*** SUPPLIED RECORDS ***
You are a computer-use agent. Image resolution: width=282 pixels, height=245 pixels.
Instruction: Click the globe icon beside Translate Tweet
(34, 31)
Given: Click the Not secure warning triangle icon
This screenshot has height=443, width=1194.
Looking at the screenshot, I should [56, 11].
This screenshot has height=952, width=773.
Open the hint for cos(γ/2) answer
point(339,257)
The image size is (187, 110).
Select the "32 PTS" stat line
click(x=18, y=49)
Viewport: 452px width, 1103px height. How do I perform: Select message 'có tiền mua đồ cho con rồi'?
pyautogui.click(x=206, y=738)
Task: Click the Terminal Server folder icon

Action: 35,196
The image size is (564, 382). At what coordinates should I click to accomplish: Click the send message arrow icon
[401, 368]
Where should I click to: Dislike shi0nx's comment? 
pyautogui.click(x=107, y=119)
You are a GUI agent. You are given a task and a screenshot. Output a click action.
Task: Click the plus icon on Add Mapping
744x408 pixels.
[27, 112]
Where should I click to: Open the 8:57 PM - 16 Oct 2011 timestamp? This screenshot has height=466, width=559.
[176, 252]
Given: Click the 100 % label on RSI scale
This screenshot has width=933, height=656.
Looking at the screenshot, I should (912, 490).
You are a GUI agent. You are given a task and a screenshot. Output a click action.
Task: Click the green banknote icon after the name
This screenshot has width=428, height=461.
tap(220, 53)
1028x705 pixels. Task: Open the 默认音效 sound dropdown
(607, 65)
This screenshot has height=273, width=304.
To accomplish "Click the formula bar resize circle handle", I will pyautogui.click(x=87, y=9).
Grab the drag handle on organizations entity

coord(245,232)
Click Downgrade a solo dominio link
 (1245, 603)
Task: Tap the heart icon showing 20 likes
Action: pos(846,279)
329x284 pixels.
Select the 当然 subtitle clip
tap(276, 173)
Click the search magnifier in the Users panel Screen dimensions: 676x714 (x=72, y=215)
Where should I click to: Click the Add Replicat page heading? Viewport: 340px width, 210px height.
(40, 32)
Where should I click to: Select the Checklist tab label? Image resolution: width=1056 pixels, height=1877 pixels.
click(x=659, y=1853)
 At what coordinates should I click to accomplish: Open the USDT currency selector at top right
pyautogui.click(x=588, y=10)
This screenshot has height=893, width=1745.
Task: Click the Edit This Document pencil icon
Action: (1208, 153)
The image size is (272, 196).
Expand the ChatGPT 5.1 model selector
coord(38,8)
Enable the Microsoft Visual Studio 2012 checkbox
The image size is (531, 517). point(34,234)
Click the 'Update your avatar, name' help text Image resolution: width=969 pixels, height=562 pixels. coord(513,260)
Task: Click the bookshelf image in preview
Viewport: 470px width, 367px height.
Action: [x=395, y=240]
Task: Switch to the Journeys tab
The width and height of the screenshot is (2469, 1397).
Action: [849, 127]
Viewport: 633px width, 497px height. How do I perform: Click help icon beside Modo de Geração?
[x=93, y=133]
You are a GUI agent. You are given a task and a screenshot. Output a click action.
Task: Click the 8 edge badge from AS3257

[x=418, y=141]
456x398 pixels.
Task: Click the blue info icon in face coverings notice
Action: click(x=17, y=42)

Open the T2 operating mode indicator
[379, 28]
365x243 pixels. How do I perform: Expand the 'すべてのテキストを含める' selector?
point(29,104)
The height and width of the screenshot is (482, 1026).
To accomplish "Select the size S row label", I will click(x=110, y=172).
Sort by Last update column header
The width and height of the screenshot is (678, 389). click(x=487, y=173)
*** End of SUPPLIED RECORDS ***
Each line, beginning at the one that contains "Viewport: 470px width, 367px height." and continuing through the end of the records, must be written out exactly, first and last included.

Viewport: 470px width, 367px height.
Action: [x=395, y=240]
Task: Switch to the Journeys tab
The width and height of the screenshot is (2469, 1397).
Action: [849, 127]
Viewport: 633px width, 497px height. How do I perform: Click help icon beside Modo de Geração?
[x=93, y=133]
You are a GUI agent. You are given a task and a screenshot. Output a click action.
Task: Click the 8 edge badge from AS3257

[x=418, y=141]
456x398 pixels.
Task: Click the blue info icon in face coverings notice
Action: click(x=17, y=42)

Open the T2 operating mode indicator
[379, 28]
365x243 pixels. How do I perform: Expand the 'すべてのテキストを含める' selector?
point(29,104)
The height and width of the screenshot is (482, 1026).
To accomplish "Select the size S row label", I will click(x=110, y=172).
Sort by Last update column header
The width and height of the screenshot is (678, 389). click(x=487, y=173)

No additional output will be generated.